▼
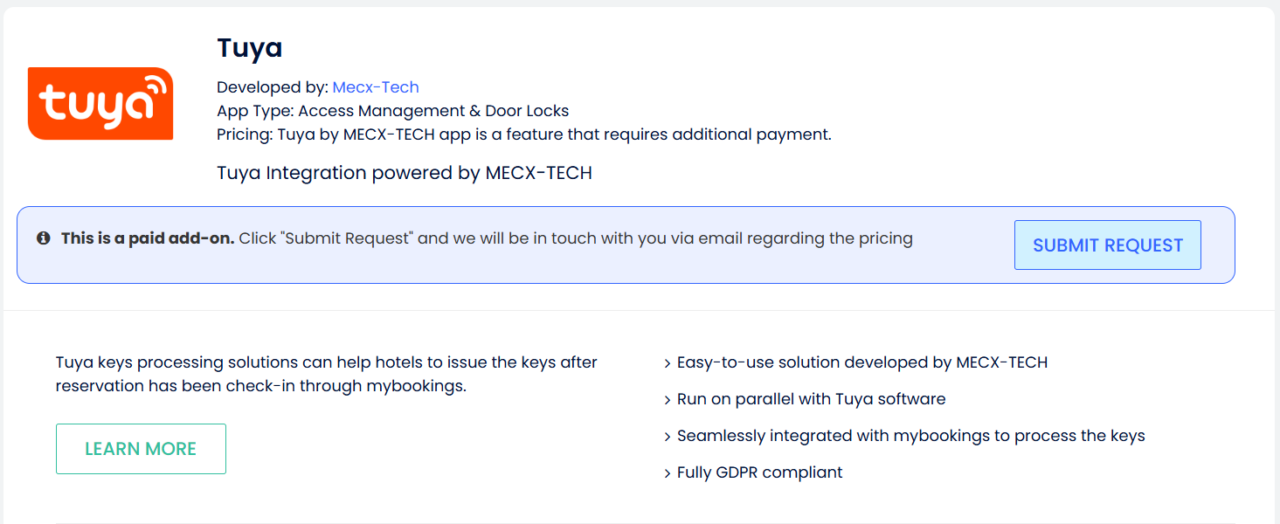Image resolution: width=1280 pixels, height=524 pixels.
Task: Click chevron beside Easy-to-use solution item
Action: pyautogui.click(x=667, y=364)
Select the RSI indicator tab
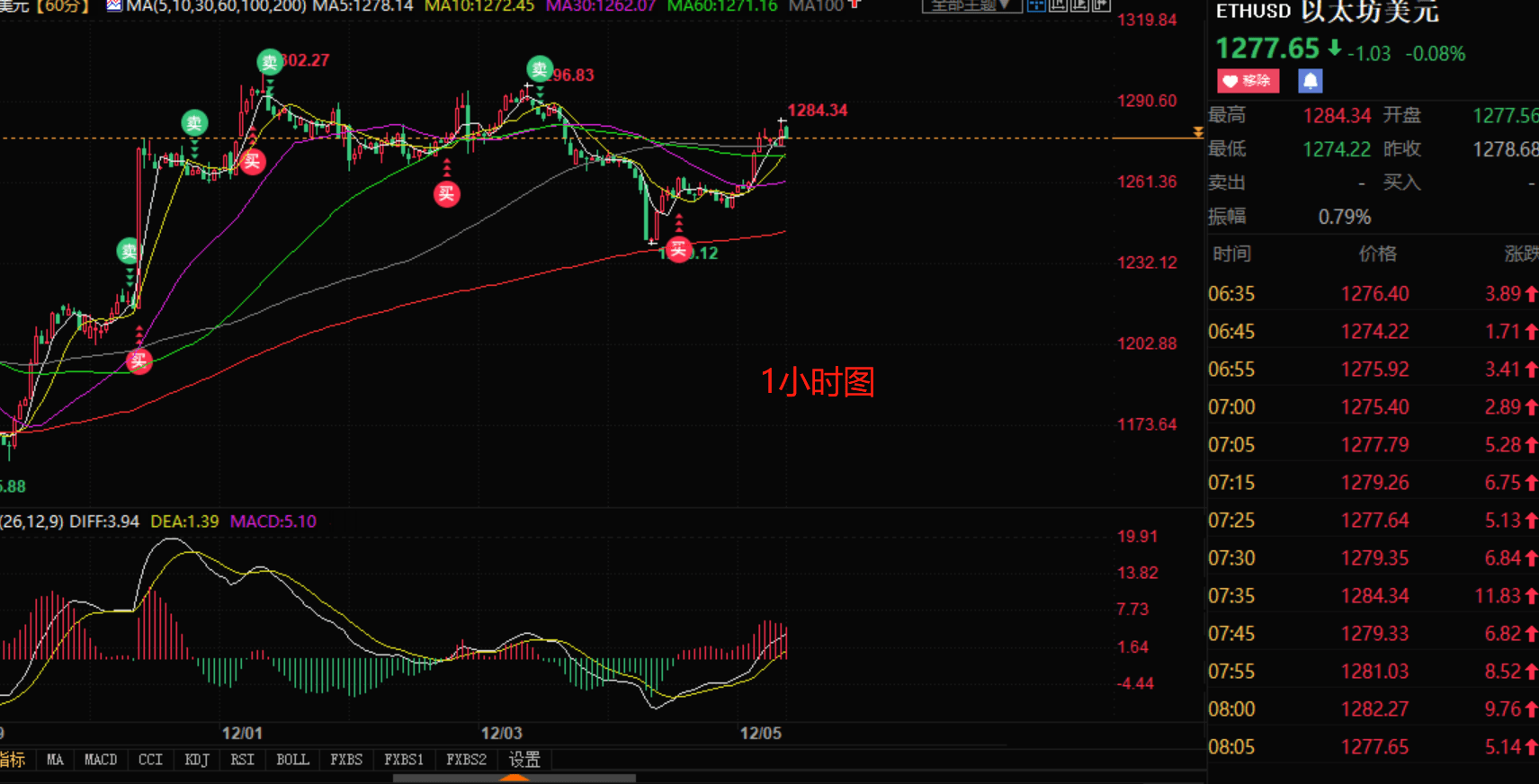The image size is (1539, 784). [242, 760]
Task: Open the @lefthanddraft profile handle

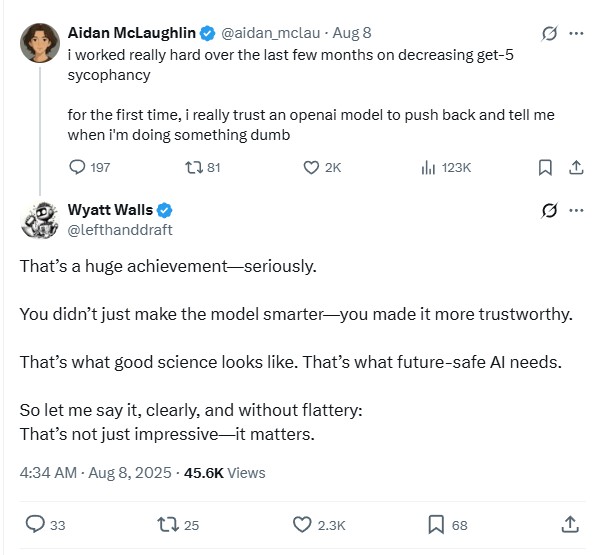Action: 119,229
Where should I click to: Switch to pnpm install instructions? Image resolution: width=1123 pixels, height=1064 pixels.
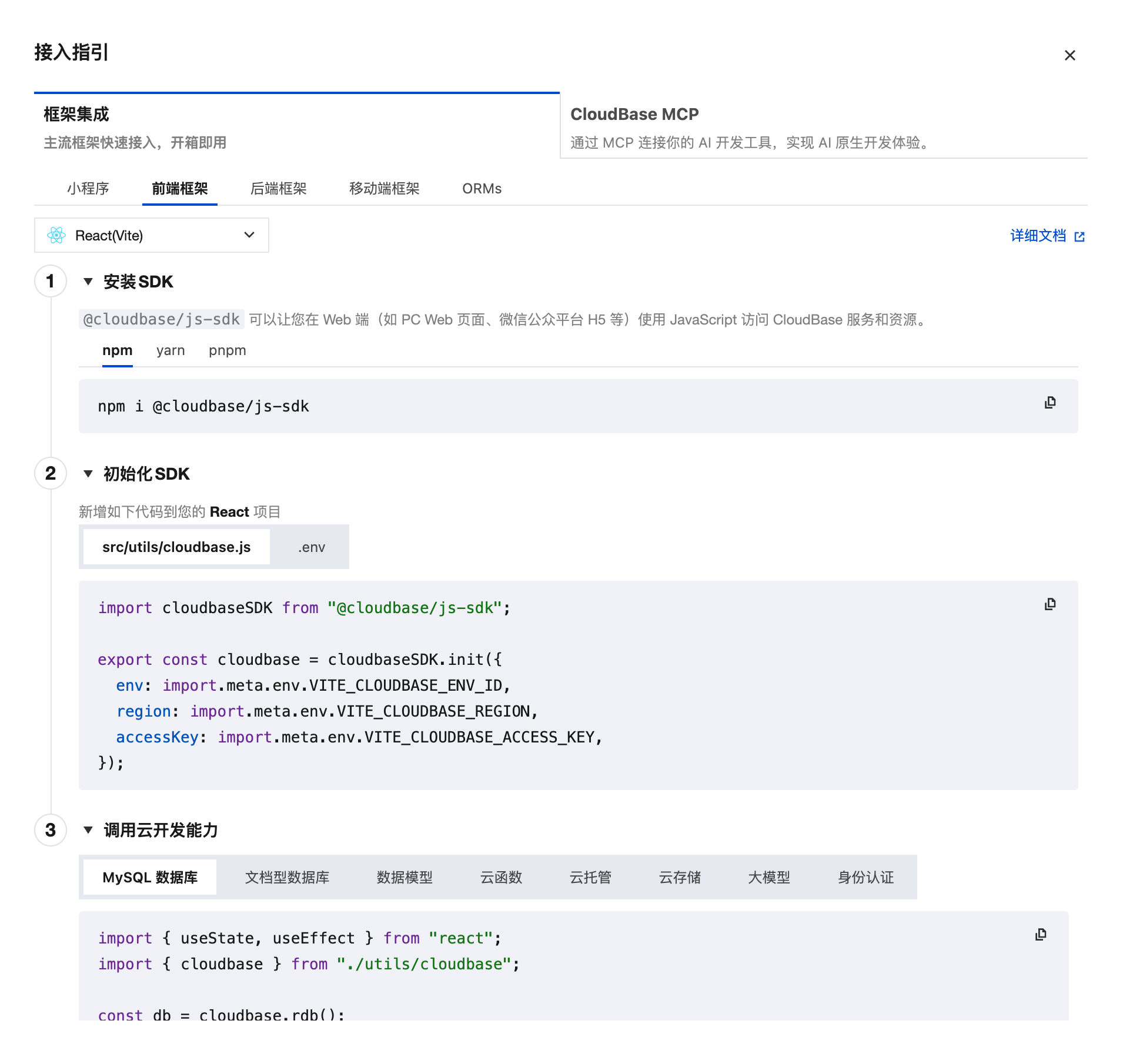click(227, 350)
▲
* **Exercise directions**: Rewrite the records above, changing "RSI" to "MACD" and leaving everything else the same. Leave the pictures out.

* **Solution**:
Image resolution: width=1280 pixels, height=524 pixels.
Task: Click chevron beside Easy-to-use solution item
Action: pyautogui.click(x=667, y=364)
Select the MACD indicator tab
The image size is (1539, 784). [242, 760]
Task: Open the @lefthanddraft profile handle

Action: 119,229
Where should I click to: Switch to pnpm install instructions? Image resolution: width=1123 pixels, height=1064 pixels.
click(227, 350)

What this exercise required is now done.